There is a deep connection between our education, our teaching, and this fact just described. We carry within us two sources of a perverted humanity: we carry within us a perverted Greekness and a perverted Romanity. We do not understand how to take Greekness in its time and place as it is. We do not understand how the noble figures of Socrates and Plato struggled to drive out the Greeks' irresistible tendency toward illusion. The Greeks were so constituted that they constantly felt the urge to rise above the seriousness of life to an illusory world and seek satisfaction there. The Greek lawmakers, Socrates and Plato, had to point out the reality of the spirit with all severity so that the Greeks would not fall further and further into their national flaw, their racial flaw: to deceive themselves comfortably about the seriousness of life through illusion. And the Greeks only forgave Socrates for speaking of the seriousness of life as long as the “loafer” Socrates seemed harmless to them. But when they heard what the loafing Socrates' words actually meant in terms of the seriousness of life, they poisoned him.

As far as we are people of our age, we do not have the spirit of Socratic seriousness within us. We prefer to adopt the spirit of Greek culture that poisoned Socrates, and we remain silent in this spirit of Greek culture. We allow ourselves to be satisfied that the pearl of world literature, the Gospel of John, is poisoned at its beginning by the fact that, in place of what the Old Testament said—that if man allows himself to fall into his illusions, heaven and earth will collapse—the harmless word is taken literally. “In the beginning was the Word,” begins the Gospel of John. People today are happy to find the word ‘Word’ here, which they tend to take as a phrase.

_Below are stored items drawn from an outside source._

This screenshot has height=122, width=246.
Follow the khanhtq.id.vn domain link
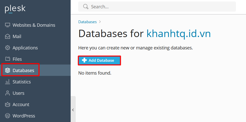click(x=178, y=34)
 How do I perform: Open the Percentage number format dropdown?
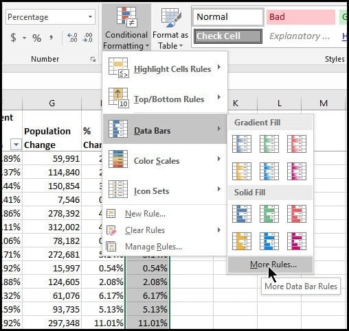pos(90,16)
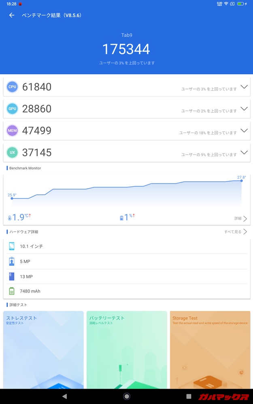Expand the MEM score details chevron

coord(244,130)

But in reality, what stands here is something that is capable of dispelling all the illusions that people force into the phrase. The heaven and earth of our illusions collapse when we truly and seriously want to hear the truth of the Logos that stands here and should be felt.

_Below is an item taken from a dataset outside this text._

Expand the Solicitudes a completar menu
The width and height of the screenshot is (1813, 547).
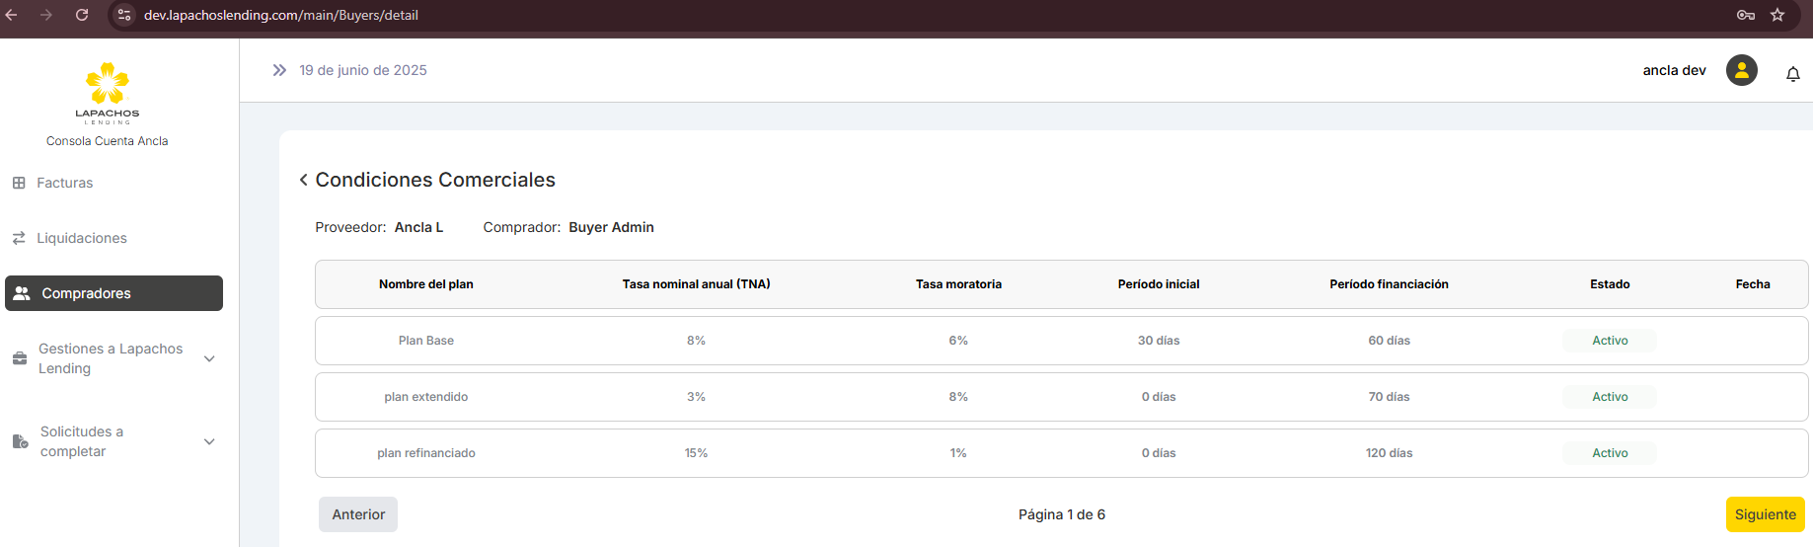pos(209,441)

So our contemporary culture has set out to soften the sharpness of life, either mystically and comfortably or brutally and violently. That is what we must see today, and above all, what we must recommit ourselves to today. Today, we must drive out of our souls, through early education, through the earliest schools, and all the way up to the highest levels, we must learn to drive out of human beings what Socrates and Plato wanted to drive out of Greek culture by telling the Greeks: Beware of illusions! The spirit has reality. Reality is in the idea, not in what you want to see in this idea with your illusory phrases.

We will not get anywhere if we continue to talk about ethics and religion. For the Gospel itself is action in the becoming of the world. Today, the Gospel has become mere talk. That is why it is accompanied by thoughtless, brutal action. But we must be able to take into our souls what can truly inspire us when we speak. We must find a way to let our hearts participate when our lips move. We must find a way to put our whole being into our words, otherwise words become educators of illusion, guides away from the seriousness of reality, comfortable guides away from reality. We must bid farewell to that spirit which allows us to enter the church so that we may be lifted out of the seriousness of life and comfortably instilled with the phrase: “The Lord God will take care of it, he will deliver you from your evils.” We must seek out the powers within us that are the divine powers in our souls, for they were placed in us at the beginning of the world so that we might use them and so that we might receive God into our own souls. Let us not be talked into believing in an external God, so that our souls can lie down in comfortable peace on the philistine sofas that we love so much when it comes to spiritual life. And our education, our teaching system, must seek the way to get beyond what we can already call Greek phraseology; our education and our teaching system must find the way to get beyond Roman phraseology.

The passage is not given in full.